Exercise => Find "You are a GUI" and "Click the stacked" in the records below. Copy the lines holding them and every line between, exactly, and no others.
START Record extracts
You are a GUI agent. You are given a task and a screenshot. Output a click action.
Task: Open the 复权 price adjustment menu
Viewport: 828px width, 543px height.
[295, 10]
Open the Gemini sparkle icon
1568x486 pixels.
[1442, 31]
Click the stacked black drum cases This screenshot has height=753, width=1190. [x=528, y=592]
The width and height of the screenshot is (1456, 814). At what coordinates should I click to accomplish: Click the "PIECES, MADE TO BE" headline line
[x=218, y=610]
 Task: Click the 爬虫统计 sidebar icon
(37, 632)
END Record extracts
START Record extracts
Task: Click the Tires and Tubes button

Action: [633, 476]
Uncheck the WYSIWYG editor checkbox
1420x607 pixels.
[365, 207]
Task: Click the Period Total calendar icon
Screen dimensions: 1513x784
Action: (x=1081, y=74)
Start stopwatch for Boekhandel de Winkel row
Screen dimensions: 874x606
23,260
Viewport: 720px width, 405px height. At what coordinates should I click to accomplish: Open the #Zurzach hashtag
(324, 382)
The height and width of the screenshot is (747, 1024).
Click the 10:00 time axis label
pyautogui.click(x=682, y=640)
END Record extracts
Solution to this exercise =>
You are a GUI agent. You are given a task and a screenshot. Output a click action.
Task: Open the 复权 price adjustment menu
Viewport: 828px width, 543px height.
[295, 10]
Open the Gemini sparkle icon
1568x486 pixels.
[1442, 31]
Click the stacked black drum cases This screenshot has height=753, width=1190. [x=528, y=592]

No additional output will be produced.